Mit dem Bezirksvorsitzenden Rainer Veit weiß er bei diesem Thema einen wichtigen Verbündeten an seiner Seite. „Schiedsrichtergewinnung hatte ich auch bei meinem eigenen Amtsantritt ganz oben hingestellt“, betont der lokale Fußball-Boss. Künftig will Veit dabei ein neues Lockmittel einsetzen. Die lukrative Ausrichtung von Relegationsspielen werde nur noch vergeben, „wenn der bewerbende Verein auch Schiri-Neulinge bietet“.

Wendlinger als Vorbild

Derweil machte Stephan Gerster der Videokonferenzrunde Mut. „Bisher gibt es trotz Pandemie generell nicht extrem viele Aufhörer“, berichtete der ehemalige Oberliga-Schiri. Zumal es Klubs mit Leuchtturmcharakter gibt - auch in der lokalen Szene. Der TSV Wendlingen führt die aktuelle Hitliste mit elf anrechenbaren Schiedsrichtern vor den SF Dettingen mit zehn und dem FC Frickenhausen mit neun an, der TSV Neckartailfingen und TSV Jesingen (je sechs) folgen.
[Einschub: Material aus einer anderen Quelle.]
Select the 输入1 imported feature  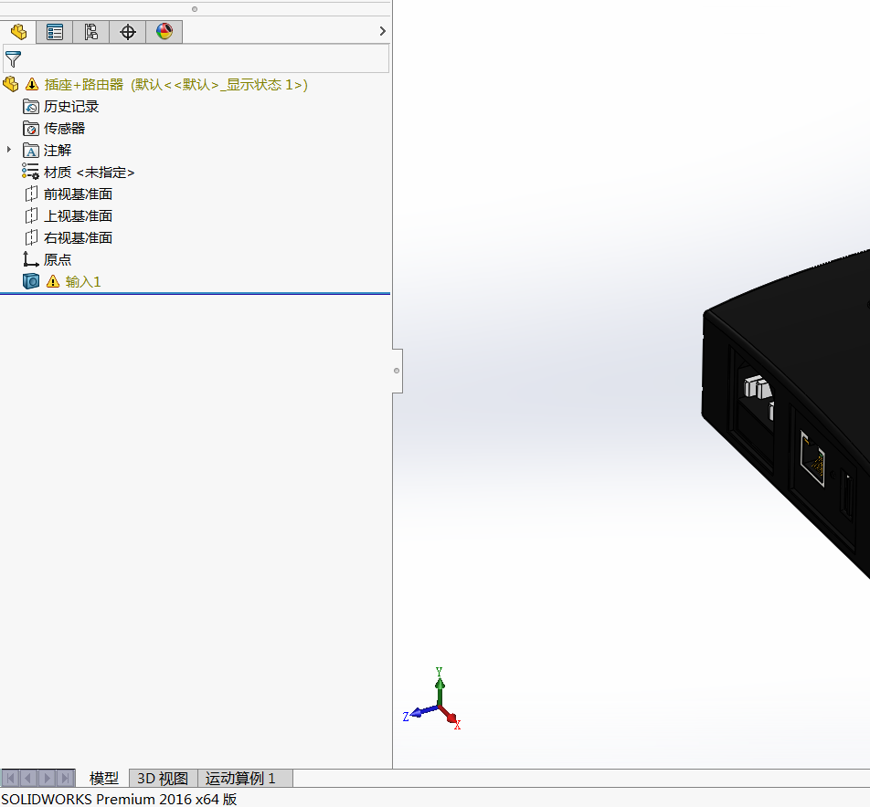pos(82,282)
Gegenbeispiele sind der AC Catania Kirchheim, NK Marsonija Frickenhausen, SV Aich, SV Reudern, TSV Neuenhaus, TSV Notzingen und TSV Oberlenningen, laut Obmann Müller aktuell allesamt ohne Pfeifenmann oder -frau.
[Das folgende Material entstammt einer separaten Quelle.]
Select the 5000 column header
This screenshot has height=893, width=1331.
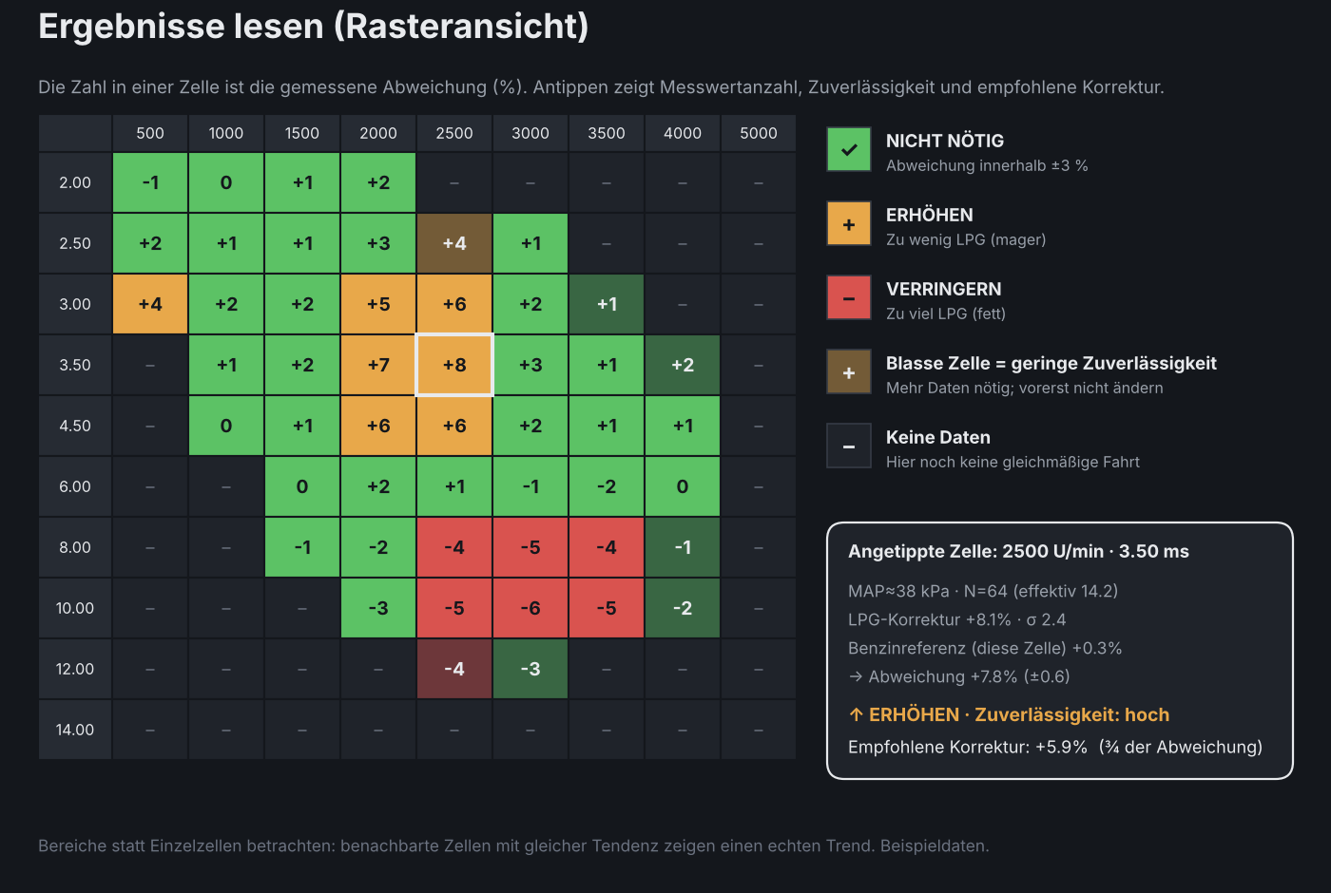coord(759,133)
Mit kreativer Ausschussarbeit und zwei neuen Leuten soll es in der aktuellen Krise und der Zeit danach wichtige Impulse geben. Christian Keim hört als Schriftführer nach 15 Jahren auf, der Kirchheimer Tobias Mengel rückt auf. Der Unterboihinger Andreas Grübel löst derweil Jugendeinteiler Lukas Rosmus ab. Unklar bleibt angesichts der Pandemielage, wann die Neuen in den Praxisteil ihres Ehrenamts übergehen können - und dürfen.